* Your objective:
Reproduce without any pictures the lines from the one that contains "Click the Cancel button" through the end of the records, exactly as written.

* Data section:
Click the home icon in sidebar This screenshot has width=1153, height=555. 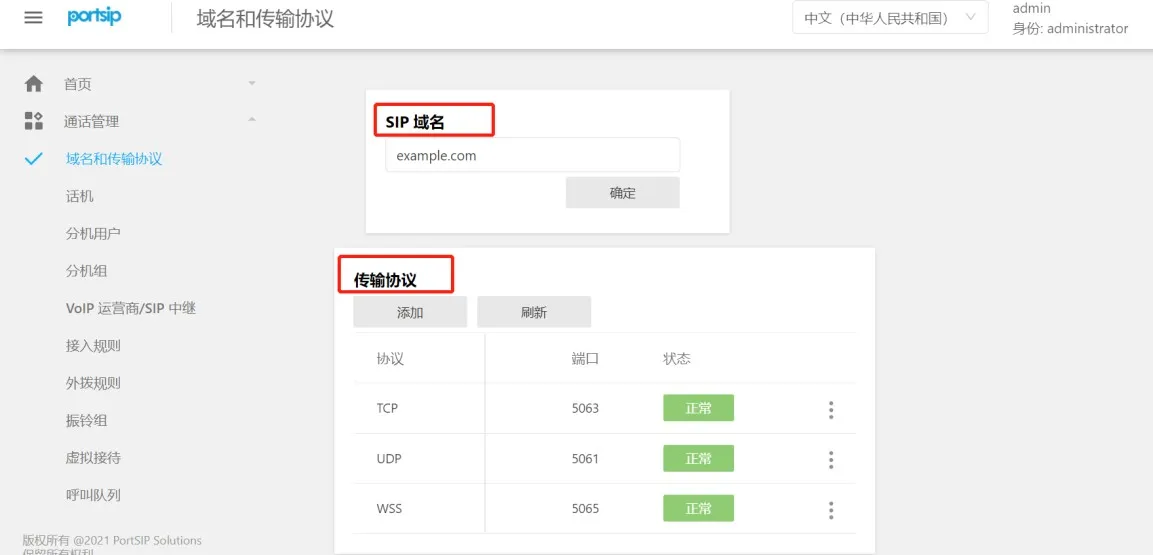coord(34,84)
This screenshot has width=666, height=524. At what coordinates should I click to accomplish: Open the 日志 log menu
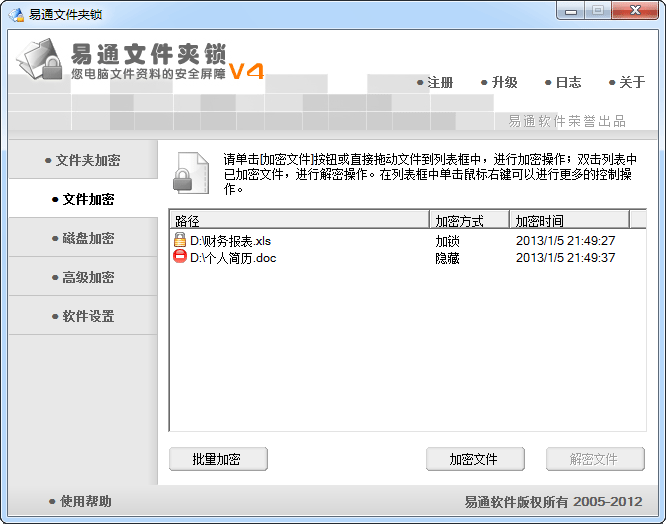563,82
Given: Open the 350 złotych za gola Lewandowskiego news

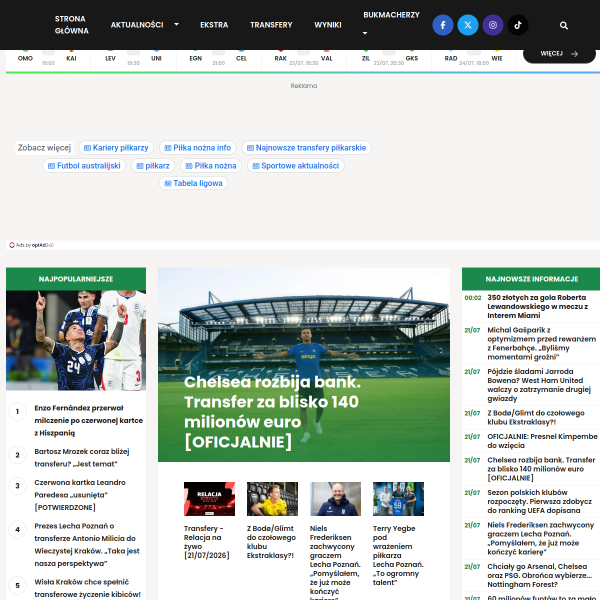Looking at the screenshot, I should tap(537, 307).
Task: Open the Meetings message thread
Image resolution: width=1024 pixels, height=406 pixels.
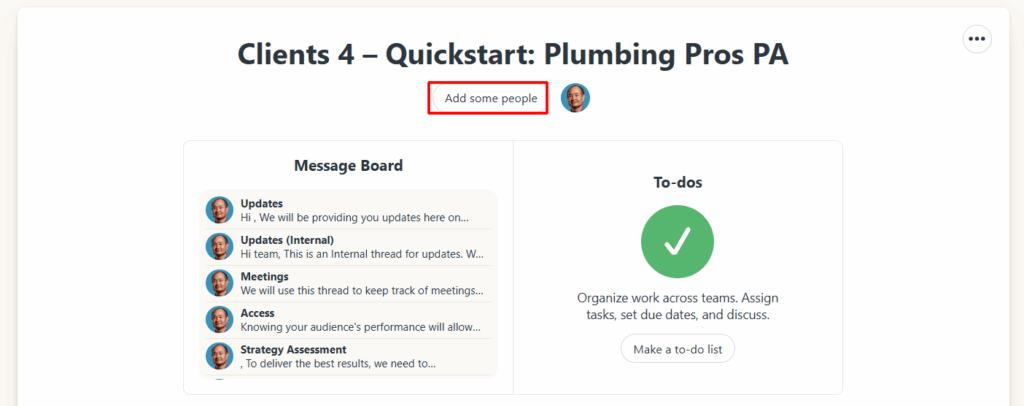Action: click(265, 277)
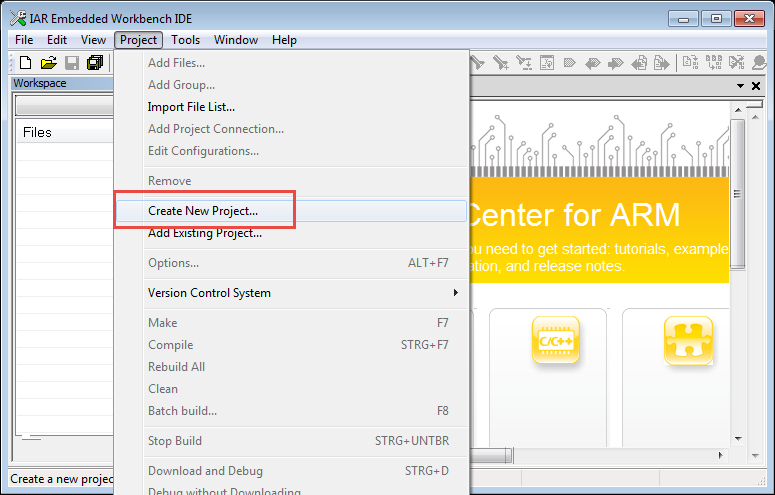Viewport: 775px width, 495px height.
Task: Open workspace configuration dropdown
Action: (x=64, y=106)
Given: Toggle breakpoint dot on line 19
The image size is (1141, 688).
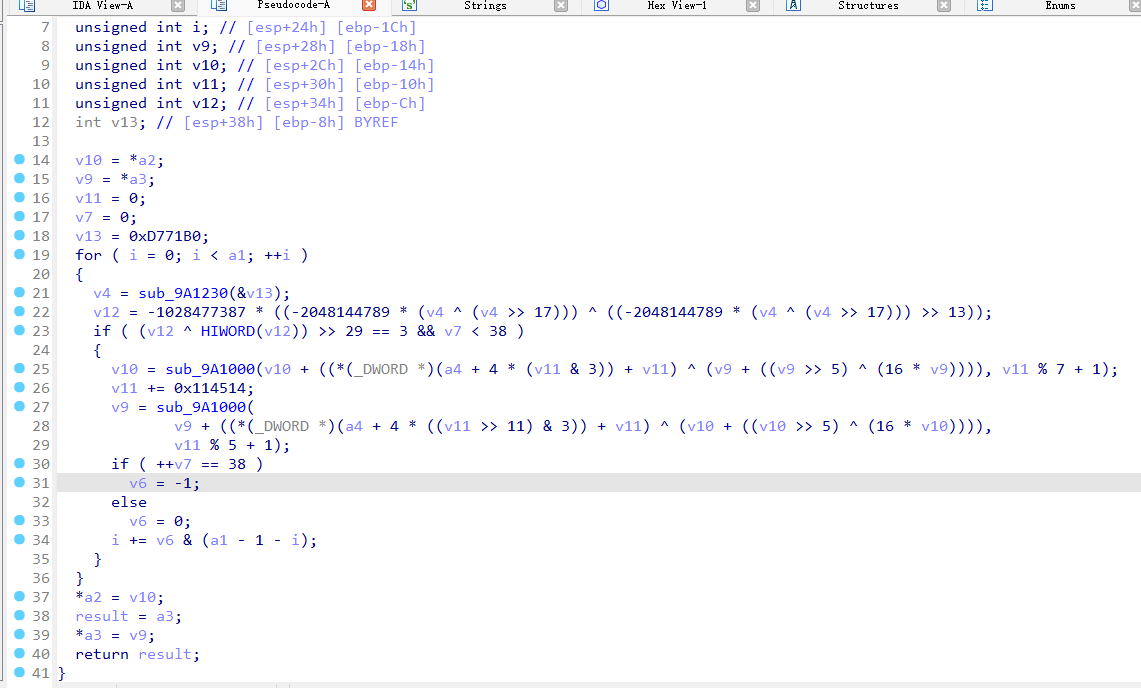Looking at the screenshot, I should tap(20, 255).
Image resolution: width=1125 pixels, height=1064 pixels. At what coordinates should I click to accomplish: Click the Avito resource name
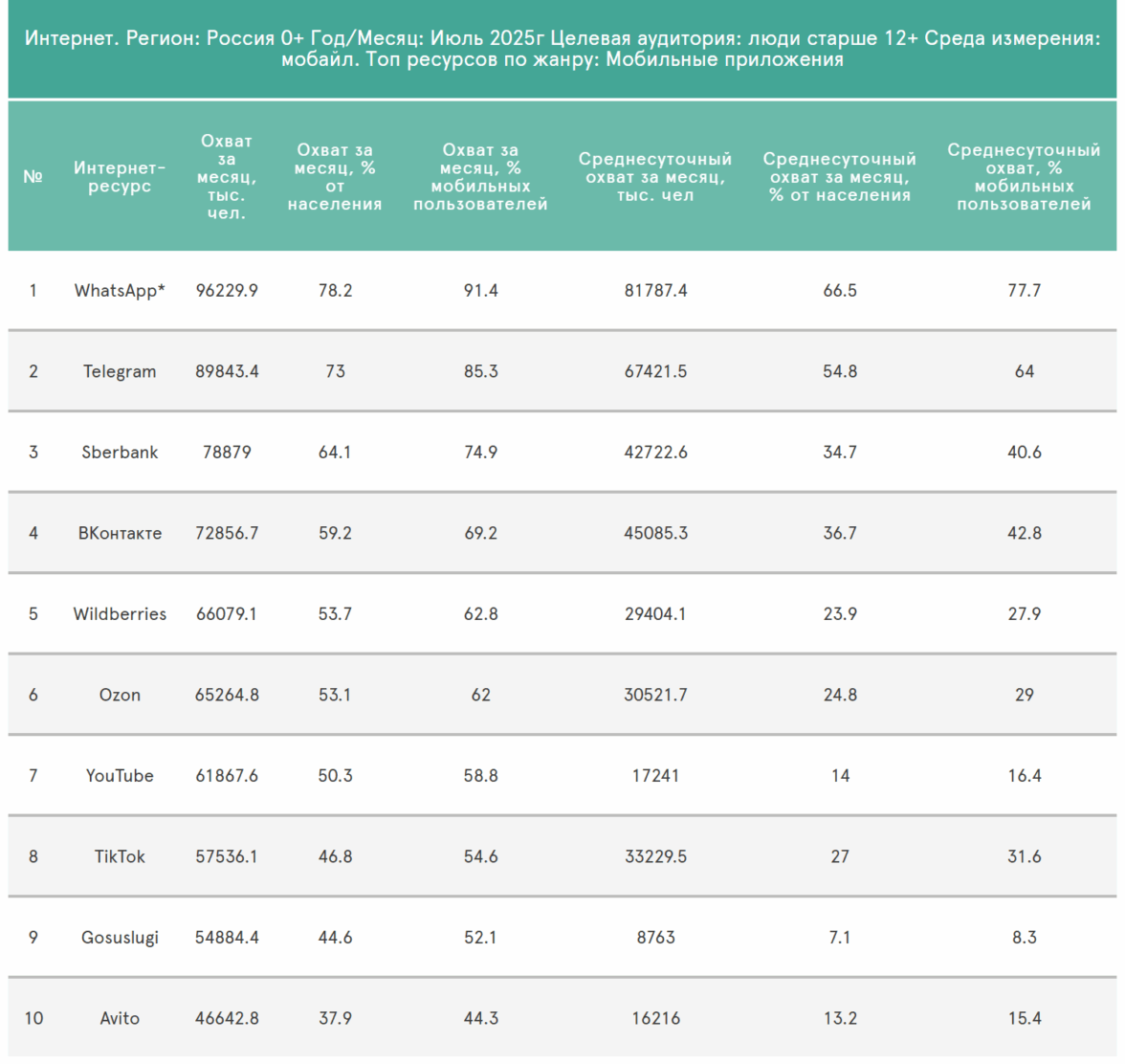tap(120, 1018)
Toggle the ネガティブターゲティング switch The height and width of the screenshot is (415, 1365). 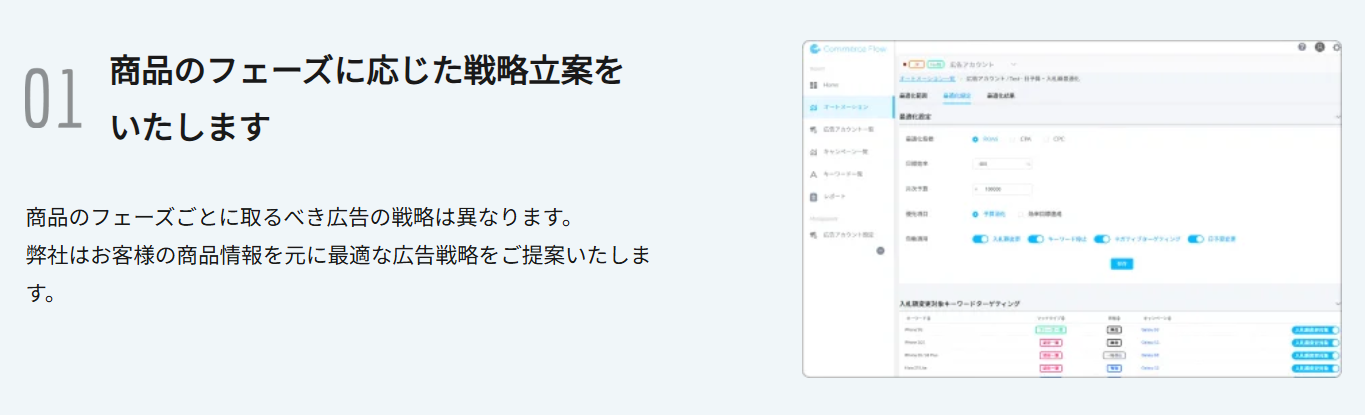click(x=1102, y=239)
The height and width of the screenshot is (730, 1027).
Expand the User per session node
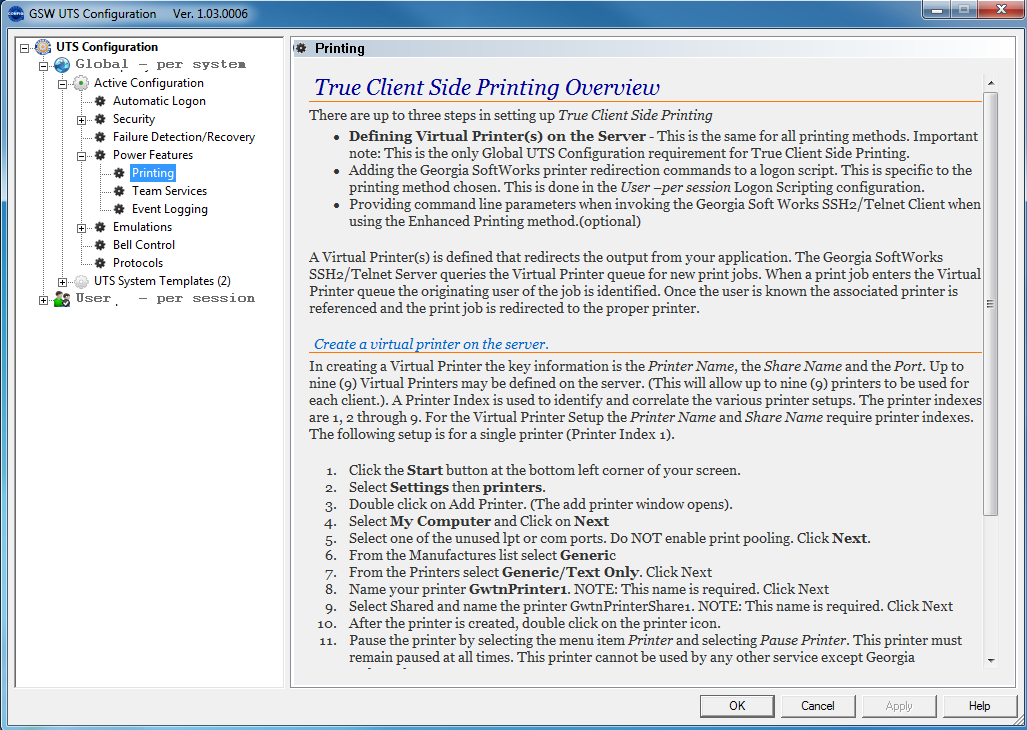pyautogui.click(x=44, y=299)
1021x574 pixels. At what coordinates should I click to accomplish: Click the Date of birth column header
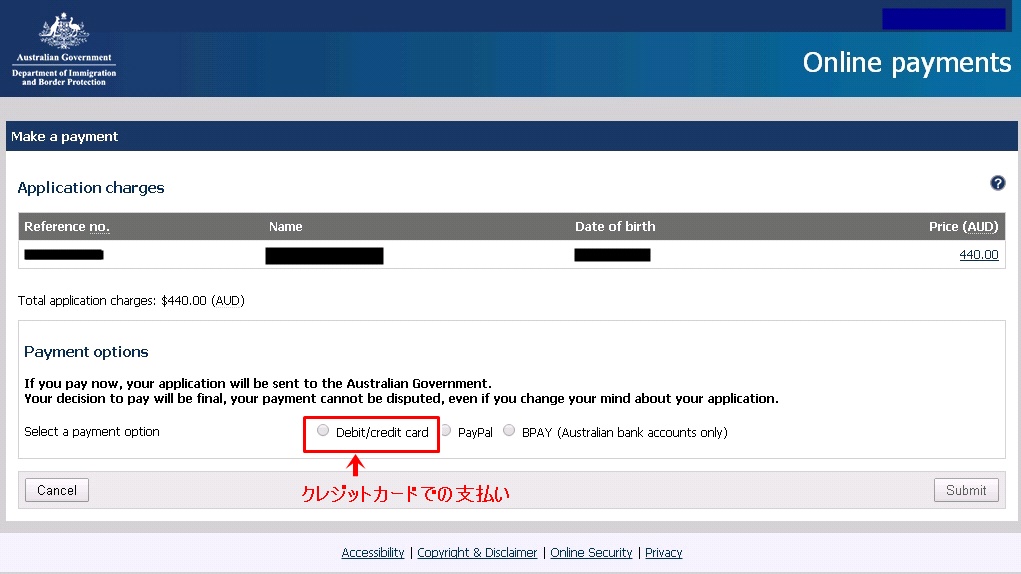[615, 227]
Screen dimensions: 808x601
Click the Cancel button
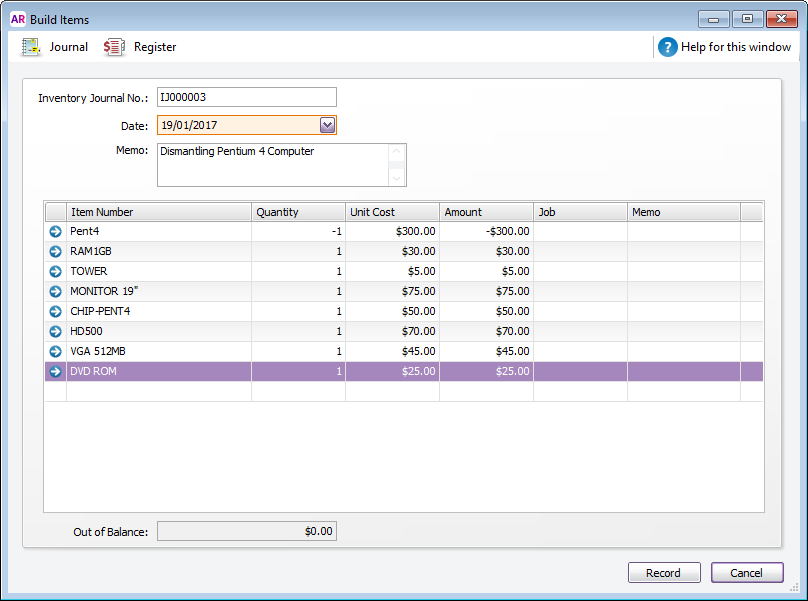pyautogui.click(x=747, y=572)
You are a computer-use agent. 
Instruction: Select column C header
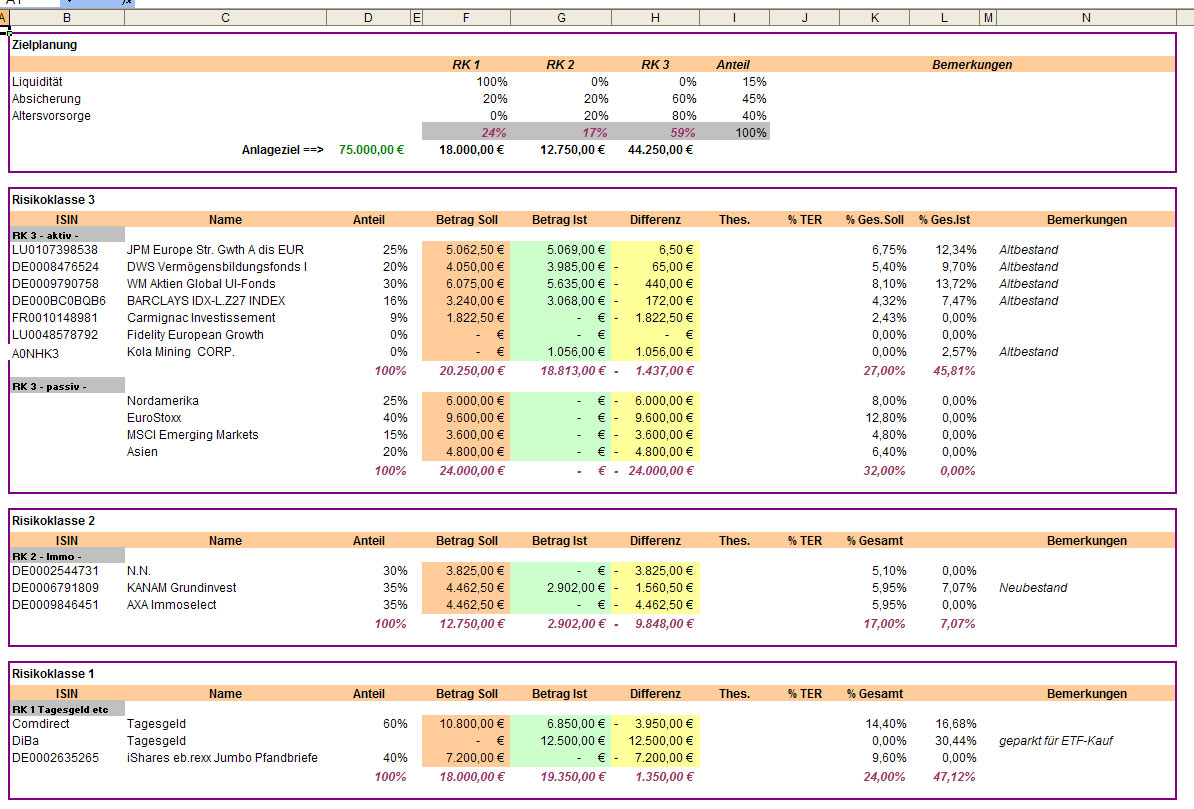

* Result of the task:
Click the Cancel button
pyautogui.click(x=747, y=572)
You are a computer-use agent. 
Instruction: Select column C header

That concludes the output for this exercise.